Examining a the possibility of a veteran legend filling the Cavs’ open roster spot.

Denver Nuggets v Los Angeles Lakers Photo by Andrew D. Bernstein/NBAE via Getty Images

For the past few seasons, the Cavs have relied on players like Isaac Okoro, Dean Wade, Lauri Markkanen and Cedi Osman for wing minutes, all with varying degrees of success and availability. It’s no secret that the Cavaliers need some help on the wing, both in depth and overall productivity.

Would a future Hall of Famer make sense? If the Cavaliers are looking for some decent production from a wing, Carmelo Anthony is one of the few names left on the market.
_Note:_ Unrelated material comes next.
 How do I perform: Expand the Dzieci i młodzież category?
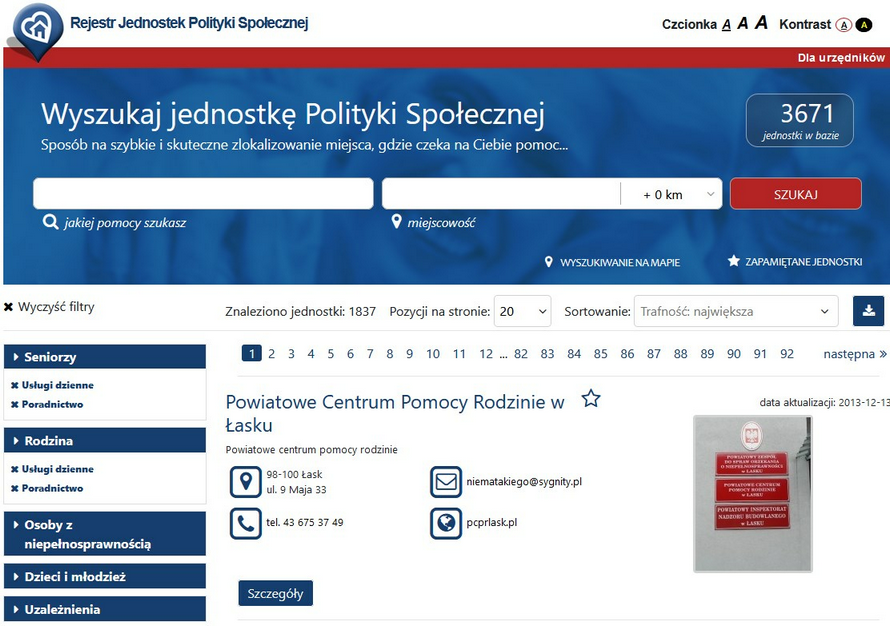(104, 577)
Over the past two seasons, Anthony, 38, has averaged 13.4 points per game for the Portland Trail Blazers and Los Angeles Lakers. He shot 40% from three with the Trail Blazers and then 37.5% with the Lakers. By comparison, the combination of Okoro, Wade, Markkanen and Windler shot 34.2% from deep as a collective, with Markkanen being the only player to average double digits of the group. Shooting, considering prime isolation god Carmelo no longer exists, is what he’d be asked to do most of the time.

On defense, Anthony will not be a major contributor. According to basketball reference, Anthony’s defensive win shares last season were 1.4, which ranked 165th in the league and he was a below average defensive player based on estimated plus/minus (-0.6), according to Dunks and Threes. This is an area in which other Cavs players can contribute to offset that. Kevin Love, another player who primarily plays and guards on the perimeter like Anthony, will have better defensive numbers. Last season, Love’s defensive win shares finished at 2.5 and had an estimated plus/minus of 1.8.

Anthony will not fill the hole at defense that the Cavs still need from a wing player. But, the Cavs possess better defensive options that could offset Anthony’s leaky defense. His possible role might look the most like Love’s, who, like Anthony, is an off-the-bench shoot-first player that the team will look for primarily to score points. Anthony is also a four now, not really the three he was at his apex.

With Anthony approaching 40 years of age, he would likely be signed to a minimum deal, which is all the Cavs can afford unless they dip into the luxury tax. Making just over $2.6 million last season with the Lakers, the Cavaliers would not have to break the bank in order to accommodate him, especially after signing Darius Garland to a franchise-record extension and acquiring Donovan Mitchell, who is set to rake in nearly $31 million this season.

To acquire Mitchell, the Cavaliers included the aforementioned Markkanen and recently drafted forward Ochai Agbaji, with other assets, to the Utah Jazz. Agbaji would have at least competed for minutes coming out of Kansas and offered a longer term option than Anthony.

Post-Mitchell trade, the Cavaliers have high hopes for the upcoming 2022-23 season, one that could see the first Eastern Conference Finals appearance without LeBron James. It would not be expected that Anthony plays large minutes should the Cavs get into the playoffs. Anthony does have 83 games of postseason experience, scoring 23.1 points per game in that stretch, however, even with Anthony’s experience, at 38 years old, his play could be limited to garbage time and as the Cavs advance further into the playoffs, his minutes could be cut altogether.

Mitchell and Garland, with the help of Evan Mobley and Jarrett Allen, is a nice group for a starting lineup, but adding Anthony with Kevin Love as scorers off the bench could alleviate the hole that the team has when it comes to wing scoring.

Playing off the bench is something that Anthony has embraced in recent years, at least with Damian Lillard in Portland and LeBron James in Los Angeles. It’s not clear if he’d want to do the same with the Cavs, a team without an older, established superstar setting the tone. But if he is, perhaps he’s worth a look.